Not All Aquaporins Transport Only Water
The human body has at least 13 different aquaporin types, and a subgroup called aquaglyceroporins has wider pores that also allow glycerol and some other small solutes to pass through. These are still facilitated diffusion channels; they just accept a broader range of passengers.
AQP3, for example, transports glycerol in skin cells. Mice that lack AQP3 develop dry skin, reduced skin elasticity, and impaired skin cell growth, showing how important glycerol delivery is for skin hydration. AQP7 moves glycerol in fat cells. Mice without AQP7 accumulate excess fat in their fat cells, suggesting that glycerol transport plays a role in how the body manages fat storage.
Where Aquaporins Matter Most in the Body
The kidney is where aquaporins have their most dramatic role. AQP1 sits in the first part of the kidney’s filtration tubes (the proximal tubules and the descending loop of Henle), where it handles the bulk of routine water reabsorption. This process is always on. Water continuously follows salt back into the bloodstream through AQP1 channels, and without them, the kidney cannot concentrate urine effectively.
AQP2 works differently. Found in the collecting ducts at the end of the kidney’s filtration system, AQP2 channels are regulated by a hormone called vasopressin (also known as antidiuretic hormone). When you’re dehydrated, your body releases vasopressin, which signals kidney cells to shuttle AQP2 channels from internal storage compartments to the cell surface. More channels on the surface means more water gets reabsorbed, producing smaller volumes of more concentrated urine. When hydration is restored, the channels get pulled back inside the cell, and more water passes into urine.
This on-demand trafficking of AQP2 is a form of regulation, but the transport itself remains passive. The cell controls how many channels are available, not whether the channels use energy. Once AQP2 is on the membrane, water flows through by facilitated diffusion like any other aquaporin.
What Happens When Aquaporins Malfunction
Mutations in the AQP2 gene cause a condition called congenital nephrogenic diabetes insipidus. The kidneys lose the ability to concentrate urine, leading to massive urine output and constant thirst. This happens because collecting duct cells either lack functional AQP2 or can’t move it to the cell surface in response to vasopressin. The condition can be inherited in either a recessive or dominant pattern, depending on the specific mutation.
The discovery of aquaporins earned Peter Agre the Nobel Prize in Chemistry in 2003. He had stumbled on the protein somewhat by chance, then confirmed it was the long-sought water channel that scientists had suspected must exist but had never been able to identify. He named it aquaporin, literally “water pore.”
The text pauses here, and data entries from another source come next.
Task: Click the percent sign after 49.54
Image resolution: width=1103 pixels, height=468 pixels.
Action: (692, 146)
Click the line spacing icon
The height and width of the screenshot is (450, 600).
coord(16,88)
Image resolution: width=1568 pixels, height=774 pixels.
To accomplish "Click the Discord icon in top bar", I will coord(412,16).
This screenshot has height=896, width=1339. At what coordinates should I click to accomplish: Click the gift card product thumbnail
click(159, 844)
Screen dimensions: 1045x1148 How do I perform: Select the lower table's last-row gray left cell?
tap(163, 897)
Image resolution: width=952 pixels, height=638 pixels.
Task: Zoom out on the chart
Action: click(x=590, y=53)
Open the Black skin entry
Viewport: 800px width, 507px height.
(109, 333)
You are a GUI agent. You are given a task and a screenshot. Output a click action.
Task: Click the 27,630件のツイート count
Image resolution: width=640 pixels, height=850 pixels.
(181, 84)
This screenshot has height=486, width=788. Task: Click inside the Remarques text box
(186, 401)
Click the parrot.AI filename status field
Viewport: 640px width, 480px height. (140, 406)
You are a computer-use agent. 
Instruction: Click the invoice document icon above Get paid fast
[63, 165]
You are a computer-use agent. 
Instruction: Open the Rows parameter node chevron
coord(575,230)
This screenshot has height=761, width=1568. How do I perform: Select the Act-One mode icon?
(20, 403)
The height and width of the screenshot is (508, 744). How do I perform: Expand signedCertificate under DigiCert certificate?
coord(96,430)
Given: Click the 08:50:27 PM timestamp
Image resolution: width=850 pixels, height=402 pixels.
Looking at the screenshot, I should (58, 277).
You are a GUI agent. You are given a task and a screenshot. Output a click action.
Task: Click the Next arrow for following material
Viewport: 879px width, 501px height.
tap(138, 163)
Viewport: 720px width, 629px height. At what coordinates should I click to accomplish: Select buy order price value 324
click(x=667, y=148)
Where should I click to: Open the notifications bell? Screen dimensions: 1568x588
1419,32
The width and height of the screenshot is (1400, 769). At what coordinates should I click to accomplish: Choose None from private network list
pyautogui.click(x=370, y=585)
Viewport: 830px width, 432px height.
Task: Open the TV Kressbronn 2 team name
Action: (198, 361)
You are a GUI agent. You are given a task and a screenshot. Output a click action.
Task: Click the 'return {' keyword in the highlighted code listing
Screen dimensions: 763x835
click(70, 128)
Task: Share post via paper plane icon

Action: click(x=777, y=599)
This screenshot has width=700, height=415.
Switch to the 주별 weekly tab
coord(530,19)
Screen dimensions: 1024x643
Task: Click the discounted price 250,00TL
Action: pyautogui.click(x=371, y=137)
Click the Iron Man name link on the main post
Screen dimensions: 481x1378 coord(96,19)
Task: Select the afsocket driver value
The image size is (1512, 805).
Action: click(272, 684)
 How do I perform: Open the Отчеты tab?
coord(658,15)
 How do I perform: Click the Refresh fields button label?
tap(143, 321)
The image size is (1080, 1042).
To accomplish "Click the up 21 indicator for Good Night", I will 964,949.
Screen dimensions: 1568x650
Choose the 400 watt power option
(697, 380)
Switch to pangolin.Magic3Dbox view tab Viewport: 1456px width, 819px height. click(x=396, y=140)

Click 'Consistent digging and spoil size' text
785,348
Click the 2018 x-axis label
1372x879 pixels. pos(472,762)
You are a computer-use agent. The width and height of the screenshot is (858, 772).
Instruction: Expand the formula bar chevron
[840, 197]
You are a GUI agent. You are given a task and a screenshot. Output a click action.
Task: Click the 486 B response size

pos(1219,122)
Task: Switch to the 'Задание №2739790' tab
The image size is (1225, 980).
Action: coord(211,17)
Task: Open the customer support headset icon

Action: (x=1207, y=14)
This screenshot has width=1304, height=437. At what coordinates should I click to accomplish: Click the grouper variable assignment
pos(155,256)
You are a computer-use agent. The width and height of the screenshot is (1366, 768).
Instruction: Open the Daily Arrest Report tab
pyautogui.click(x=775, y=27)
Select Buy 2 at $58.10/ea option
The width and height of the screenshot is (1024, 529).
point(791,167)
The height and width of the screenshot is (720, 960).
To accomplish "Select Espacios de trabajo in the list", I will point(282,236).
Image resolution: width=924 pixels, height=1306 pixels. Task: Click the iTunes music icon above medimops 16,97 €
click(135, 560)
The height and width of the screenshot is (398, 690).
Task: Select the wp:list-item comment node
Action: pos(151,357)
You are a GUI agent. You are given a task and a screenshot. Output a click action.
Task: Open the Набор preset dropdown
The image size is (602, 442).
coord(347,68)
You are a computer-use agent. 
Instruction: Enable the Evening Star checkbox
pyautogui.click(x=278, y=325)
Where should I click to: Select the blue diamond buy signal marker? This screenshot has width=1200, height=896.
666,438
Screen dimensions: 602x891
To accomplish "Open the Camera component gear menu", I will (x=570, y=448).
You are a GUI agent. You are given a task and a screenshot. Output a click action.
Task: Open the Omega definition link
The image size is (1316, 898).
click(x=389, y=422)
Facilitated Diffusion vs. Active Transport
The simplest way to confirm that aquaporins use facilitated diffusion is to ask three questions. Does the transport require ATP or another energy source? No. Does it move water against its concentration gradient? No. Does it involve a membrane protein? Yes. That combination is the definition of facilitated diffusion. Active transport, by contrast, moves molecules against their gradient and requires cellular energy, like the sodium-potassium pump that burns one ATP molecule for every cycle.
Aquaporins can be regulated (by trafficking channels to and from the membrane, or by cooperative interactions between the four subunits in a tetramer), but regulation is not the same as active transport. Your body controls how many doors are open, but water still flows through each door on its own, driven by nothing more than the osmotic gradient on either side.